Procedure for IBC Protocol Registration and Review

  1. Principal Investigators must submit a registration form for all protocols requiring IBC review, as detailed above, to the Biological Safety Office at least 2 weeks prior to the IBC meeting.
  2. After initial review of the protocols by the Biological Safety Office staff, investigators may be asked to modify or correct protocols. All modifications and corrections must be submitted to the Biological Safety Office prior to the IBC meeting.
  3. IBC registration deadlines and meeting dates are posted on the IBC and Biosafety Office websites.
  4. IBC approvals must be renewed every five years.
  5. Experiments involving deliberate transfer of rDNA/sNA into human subjects must also be reviewed by the NIH OBA (Appendix M of the NIH Guidelines) and an appropriate Institutional Review Board (IRB), as determined by University of Florida policy.
    1. Transfer of rDNA into human subjects studies also require the submission of:
      1. RAC approval letter and/or relevant RAC correspondence
      2. Completed NIH Guidelines Appendix M, a.k.a. “points to consider” (http://osp.od.nih.gov/sites/default/files/NIH_Guidelines.html#_Toc351276401)
      3. Investigator Study Brochure
      4. Investigator Study Protocol
      5. Informed Consent document
      6. Status of IRB review (IRB approval is not required prior to IBC review)
  6. Experiments involving any animal work must also be approved by the University of Florida IACUC. IACUC protocols will not receive final approval until Biological Safety Office and/or IBC approval is obtained. Biological Safety Office staff advise the IACUC staff of approved, denied, or tabled projects.

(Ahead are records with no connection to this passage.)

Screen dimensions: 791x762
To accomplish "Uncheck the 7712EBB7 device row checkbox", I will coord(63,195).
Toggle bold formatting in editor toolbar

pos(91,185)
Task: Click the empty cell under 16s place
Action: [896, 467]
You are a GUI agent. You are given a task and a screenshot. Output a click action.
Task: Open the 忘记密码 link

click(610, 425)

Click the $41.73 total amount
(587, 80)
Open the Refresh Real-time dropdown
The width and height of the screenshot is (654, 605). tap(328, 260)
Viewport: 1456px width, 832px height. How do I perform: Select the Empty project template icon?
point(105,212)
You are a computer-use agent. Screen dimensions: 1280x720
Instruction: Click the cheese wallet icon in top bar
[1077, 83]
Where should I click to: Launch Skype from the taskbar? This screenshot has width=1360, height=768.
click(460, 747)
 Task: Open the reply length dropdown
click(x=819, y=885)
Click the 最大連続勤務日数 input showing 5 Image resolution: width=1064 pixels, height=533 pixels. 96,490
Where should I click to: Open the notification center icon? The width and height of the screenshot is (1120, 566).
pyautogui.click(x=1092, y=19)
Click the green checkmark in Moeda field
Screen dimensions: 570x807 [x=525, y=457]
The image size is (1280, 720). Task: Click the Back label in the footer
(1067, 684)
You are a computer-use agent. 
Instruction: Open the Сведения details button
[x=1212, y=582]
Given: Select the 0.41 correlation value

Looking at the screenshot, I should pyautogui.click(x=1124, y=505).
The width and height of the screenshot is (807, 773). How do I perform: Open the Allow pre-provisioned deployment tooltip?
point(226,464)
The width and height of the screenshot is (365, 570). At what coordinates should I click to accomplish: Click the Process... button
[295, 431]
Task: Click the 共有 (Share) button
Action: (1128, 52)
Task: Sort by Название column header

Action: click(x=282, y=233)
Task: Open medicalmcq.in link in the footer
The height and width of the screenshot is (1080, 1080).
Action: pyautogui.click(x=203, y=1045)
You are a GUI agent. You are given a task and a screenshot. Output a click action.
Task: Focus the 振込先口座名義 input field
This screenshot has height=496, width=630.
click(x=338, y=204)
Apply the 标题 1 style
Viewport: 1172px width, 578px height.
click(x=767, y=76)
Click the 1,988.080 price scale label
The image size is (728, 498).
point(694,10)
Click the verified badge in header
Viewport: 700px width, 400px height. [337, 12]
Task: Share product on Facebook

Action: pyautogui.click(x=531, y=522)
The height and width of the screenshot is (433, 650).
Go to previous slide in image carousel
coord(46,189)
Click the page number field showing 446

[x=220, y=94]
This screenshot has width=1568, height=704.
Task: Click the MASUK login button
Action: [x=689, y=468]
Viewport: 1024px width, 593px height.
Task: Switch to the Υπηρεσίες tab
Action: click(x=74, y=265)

Use of Human Cells and Tissues in Animals

The implantation of human cells, tissues, and tumors into laboratory animals, e.g., Patient-Derived Xenograft (PDX) models, involves the biohazard of active or latent pathogens from the patient being propagated in the animals.  This poses a potential hazard to laboratory researchers and animal care staff.

Regulation of experiments where human cells or tissues are injected or implanted into experimental laboratory animals that do not involve recombinant nucleic acid has reverted to the Biosafety Office.  Human cells and tissues have the potential to harbor a number of infectious agents, including bloodborne pathogens such as HBV, HCV, HIV, HTLV, EBV, HPV and CMV, as well as agents such as Mycobacterium tuberculosis that may be present in human lung tissue.  The intent of this policy is to protect Animal Care Services staff and research staff from potential biological hazards associated with these types of experiments.

Unless noted otherwise by the Biosafety Office, in accordance with those described in the CDC/NIH Biosafety in Microbiological and Biomedical Laboratories (BMBL), 5th edition and the Occupational Safety and Health Administration (OSHA) Bloodborne Pathogen Standard, 29 CFR 1910.1030, research animals injected or engrafted with human cells or tissues must be housed at Animal Biosafety Level 2 (ABSL-2).

Note that Animal Care Services may have its own policies on the handling of animals with implanted exogenous cells from humans and other animals, in addition to the policies of the IBC.